Me inclino a pensar que se trata de un proceso y que las sensaciones que me provoca tienen su origen en una curiosidad innata por los ambientes marginales. Quizá todo empezó, si así fuera, cuando supe de su nacimiento en prostíbulos baratos y tabernas con olor a orines y aguardiente. No sé. En cualquier caso, la fascinación que por él siento viene de tiempo atrás.

Sucedió a últimos del mes pasado. La ciudad de Zamora celebraba la festividad de san Pedro, día grande donde los haya, y la plaza de la Catedral estaba abarrotada. El silencio, sin embargo, era absoluto. Inquietante. Como el que sigue a una gran nevada o como el que, según cuentan, precedía a los prodigios.

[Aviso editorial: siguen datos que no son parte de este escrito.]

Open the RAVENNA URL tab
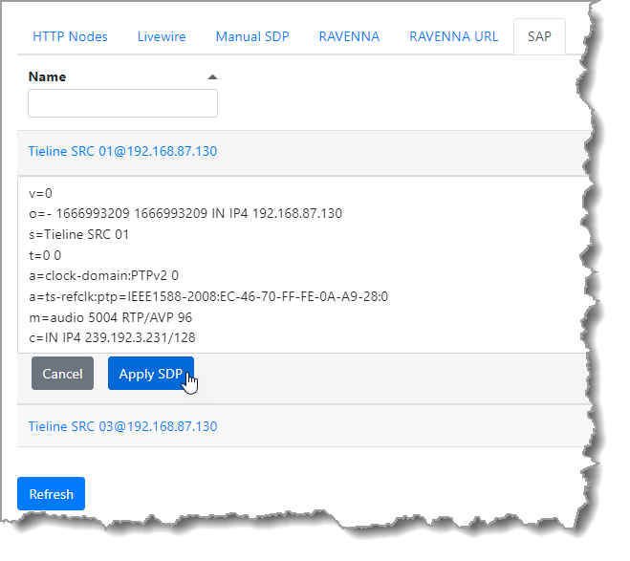630x561 pixels. [453, 36]
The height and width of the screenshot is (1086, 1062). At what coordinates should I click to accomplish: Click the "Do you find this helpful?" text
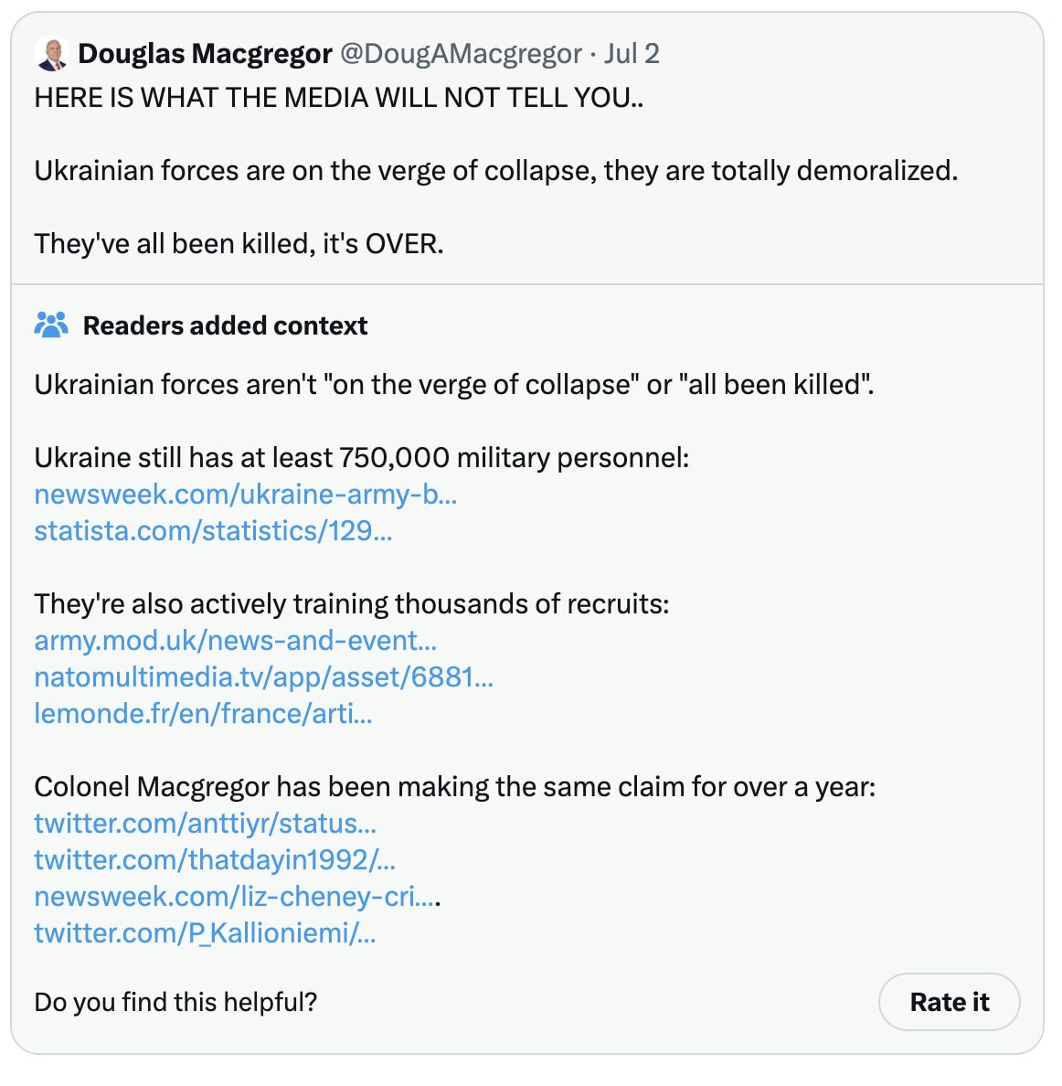coord(175,1002)
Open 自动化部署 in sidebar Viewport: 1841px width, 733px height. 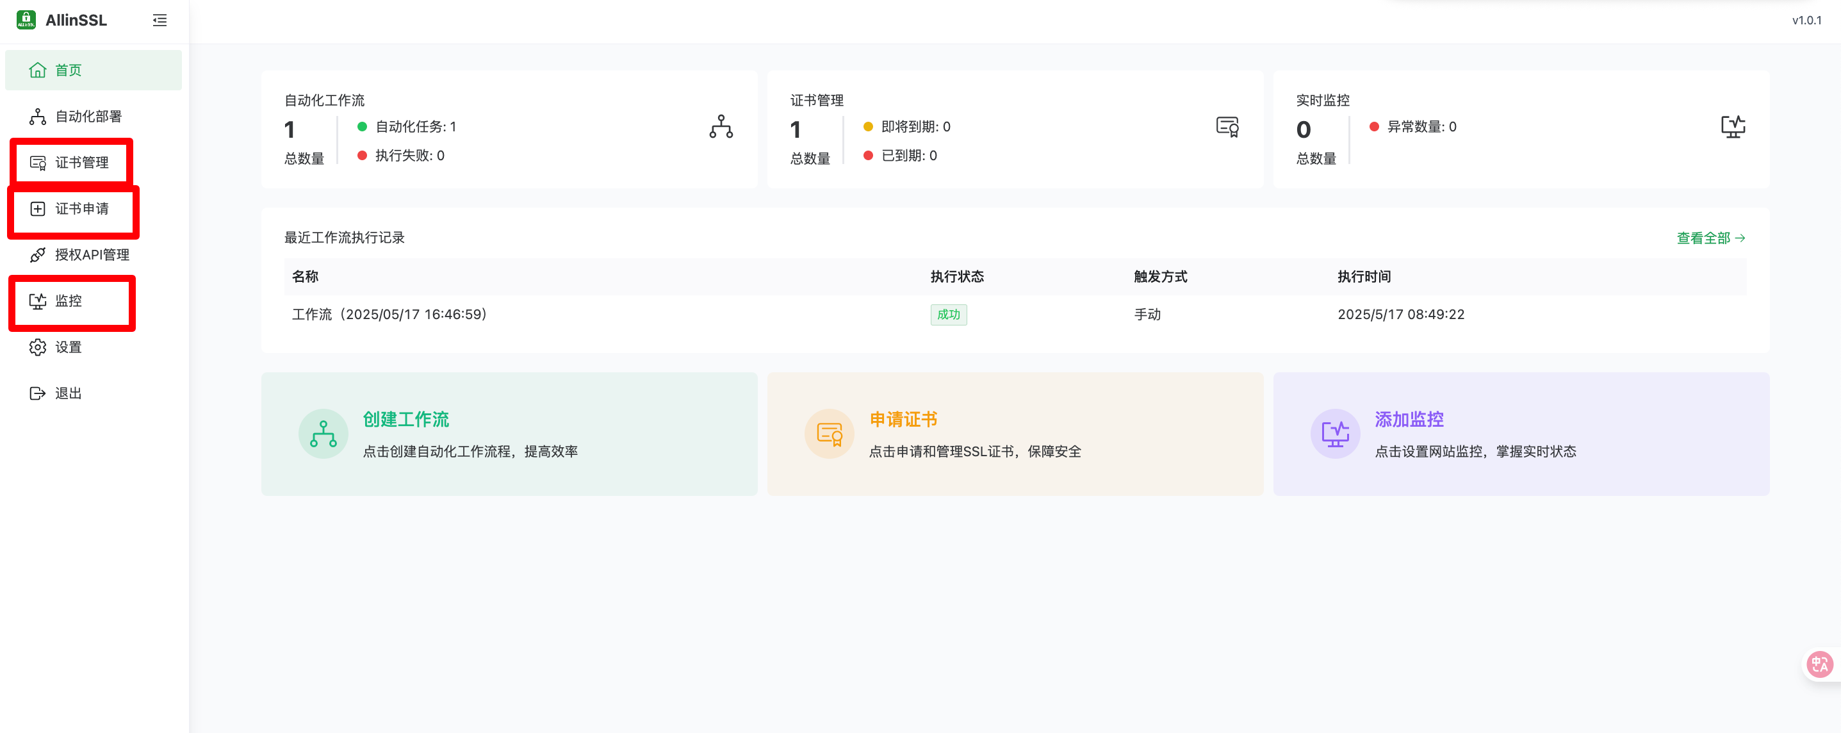pyautogui.click(x=88, y=117)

A las once en punto suena una guitarra y dos palmeros comienzan a batir palmas. Serios. Circunspectos. Son los acólitos. Patilludos, cetrinos, blusa oscura y pañuelo al cuello.

Con el introito la plaza se convierte, de inmediato, en templo. El escenario, en improvisado altar. La noche se torna diferente y cuando iluminan el tablao ya no hay duda de que algo extraordinario está a punto de suceder. Allí estaba. Inmóvil. Ajena como una diosa. Una mujer espigada de talle estrecho, ojos oscuros y piel morena.

Tiene la mirada perdida. Se contonea. Extiende con voluptuosidad los brazos y gira sobre sí misma en interminable rotación. La simetría es perfecta. Los movimientos, precisos. Sus manos, las de una sibila. O las de una sacerdotisa realizando sortilegios. Es un ritual de formas. El preludio, tal vez, de una celebración atávica.

Comienza a taconear. Como levitando. Sin, apenas, tocar el suelo. El ritmo es obsesivo. Elemental. Un imperceptible traqueteo que poco a poco cobra fuerza y se acrecienta hasta estallar en una apoteosis de convulsiones y taconazos feroces que parece no acabara nunca. La violencia es inusitada. Primitiva y salvaje. Está fuera de sí. Ha perdido el juicio y en su desvarío vaga impenitente por las tablas. Gime. Jadea. Se retuerce. No hay tregua en el forcejeo. La diosa es un torbellino de colores y agoniza ebria de deseo. Su respiración se vuelve ardiente. Tiene el rostro transfigurado. El cuerpo, terso y erizado. Está siendo poseída, no hay duda. Su cintura se agita con ritmo de oleaje, un último estertor y alcanza el clímax. Es el final. El ritual ha terminado pero la bailaora, aún en trance, queda durante un instante exhausta sobre el tablao.

Sucedió a últimos del mes pasado, ya digo, en la plaza de la Catedral y recuerdo que de vuelta a casa tuve la sensación de haber asistido a una liturgia tribal. La misma, probablemente, que vivieron nuestros ancestros en fraguas, minas o majadas. Y es que, la bailaora flamenca no baila. Recita sobre el tablao.